▶ _What is required_: The reply should consist of the full listing, written out exactly.
━━━ Dataset records
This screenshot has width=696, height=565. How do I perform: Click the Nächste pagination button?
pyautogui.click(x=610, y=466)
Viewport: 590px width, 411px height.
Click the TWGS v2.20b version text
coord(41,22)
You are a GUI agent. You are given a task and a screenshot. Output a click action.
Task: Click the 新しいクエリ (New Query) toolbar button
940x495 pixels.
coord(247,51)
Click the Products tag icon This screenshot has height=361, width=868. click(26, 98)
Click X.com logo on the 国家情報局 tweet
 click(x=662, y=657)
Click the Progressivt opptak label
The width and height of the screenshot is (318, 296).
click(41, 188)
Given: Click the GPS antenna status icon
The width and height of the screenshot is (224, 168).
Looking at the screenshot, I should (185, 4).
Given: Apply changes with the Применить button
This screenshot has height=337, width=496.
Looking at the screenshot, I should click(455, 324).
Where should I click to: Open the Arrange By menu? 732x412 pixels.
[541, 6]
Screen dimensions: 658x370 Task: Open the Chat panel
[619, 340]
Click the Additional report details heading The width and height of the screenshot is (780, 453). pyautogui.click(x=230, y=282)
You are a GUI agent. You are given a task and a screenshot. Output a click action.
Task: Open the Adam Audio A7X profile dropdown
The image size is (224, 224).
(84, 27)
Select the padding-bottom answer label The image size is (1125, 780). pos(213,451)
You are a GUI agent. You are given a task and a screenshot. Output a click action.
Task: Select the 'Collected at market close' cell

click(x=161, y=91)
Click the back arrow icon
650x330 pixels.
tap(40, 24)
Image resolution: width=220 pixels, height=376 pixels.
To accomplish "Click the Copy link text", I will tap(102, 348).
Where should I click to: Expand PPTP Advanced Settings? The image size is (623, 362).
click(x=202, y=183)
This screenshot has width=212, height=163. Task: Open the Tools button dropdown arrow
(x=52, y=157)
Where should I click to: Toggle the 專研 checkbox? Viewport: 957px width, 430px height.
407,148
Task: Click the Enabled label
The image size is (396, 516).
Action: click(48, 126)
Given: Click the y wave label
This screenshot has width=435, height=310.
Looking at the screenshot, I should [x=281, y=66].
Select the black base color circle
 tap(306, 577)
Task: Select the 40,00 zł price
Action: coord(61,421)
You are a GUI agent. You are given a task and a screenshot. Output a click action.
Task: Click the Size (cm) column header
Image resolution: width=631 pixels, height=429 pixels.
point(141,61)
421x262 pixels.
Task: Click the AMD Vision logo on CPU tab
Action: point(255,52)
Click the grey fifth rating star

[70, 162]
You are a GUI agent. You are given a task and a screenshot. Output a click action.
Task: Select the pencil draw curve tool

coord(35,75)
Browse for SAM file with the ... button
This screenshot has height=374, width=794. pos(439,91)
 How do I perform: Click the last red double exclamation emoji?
━━━━━━
▶ _Exercise output_:
This screenshot has width=696, height=565. How do I perform: Click the Nächste pagination button?
pyautogui.click(x=610, y=466)
Viewport: 590px width, 411px height.
Click the TWGS v2.20b version text
coord(41,22)
You are a GUI agent. You are given a task and a screenshot. Output a click action.
Task: Click the 新しいクエリ (New Query) toolbar button
940x495 pixels.
coord(247,51)
Click the Products tag icon This screenshot has height=361, width=868. click(26, 98)
Click X.com logo on the 国家情報局 tweet
 click(x=662, y=657)
Click the Progressivt opptak label
The width and height of the screenshot is (318, 296).
click(41, 188)
Given: Click the GPS antenna status icon
The width and height of the screenshot is (224, 168).
Looking at the screenshot, I should (185, 4).
Given: Apply changes with the Применить button
This screenshot has height=337, width=496.
Looking at the screenshot, I should click(455, 324).
Where should I click to: Open the Arrange By menu? 732x412 pixels.
[541, 6]
Screen dimensions: 658x370 Task: Open the Chat panel
[619, 340]
Click the Additional report details heading The width and height of the screenshot is (780, 453). pyautogui.click(x=230, y=282)
You are a GUI agent. You are given a task and a screenshot. Output a click action.
Task: Open the Adam Audio A7X profile dropdown
The image size is (224, 224).
(84, 27)
Select the padding-bottom answer label The image size is (1125, 780). pos(213,451)
You are a GUI agent. You are given a task and a screenshot. Output a click action.
Task: Select the 'Collected at market close' cell

click(x=161, y=91)
Click the back arrow icon
650x330 pixels.
tap(40, 24)
Image resolution: width=220 pixels, height=376 pixels.
To accomplish "Click the Copy link text", I will tap(102, 348).
Where should I click to: Expand PPTP Advanced Settings? The image size is (623, 362).
click(x=202, y=183)
This screenshot has width=212, height=163. Task: Open the Tools button dropdown arrow
(x=52, y=157)
Where should I click to: Toggle the 專研 checkbox? Viewport: 957px width, 430px height.
407,148
Task: Click the Enabled label
The image size is (396, 516).
Action: click(48, 126)
Given: Click the y wave label
This screenshot has width=435, height=310.
Looking at the screenshot, I should [x=281, y=66].
Select the black base color circle
 tap(306, 577)
Task: Select the 40,00 zł price
Action: coord(61,421)
You are a GUI agent. You are given a task and a screenshot. Output a click action.
Task: Click the Size (cm) column header
Image resolution: width=631 pixels, height=429 pixels.
point(141,61)
421x262 pixels.
Task: Click the AMD Vision logo on CPU tab
Action: point(255,52)
Click the grey fifth rating star

[70, 162]
You are a GUI agent. You are given a task and a screenshot. Output a click action.
Task: Select the pencil draw curve tool

coord(35,75)
Browse for SAM file with the ... button
This screenshot has height=374, width=794. pos(439,91)
 How do I perform: Click the last red double exclamation emoji?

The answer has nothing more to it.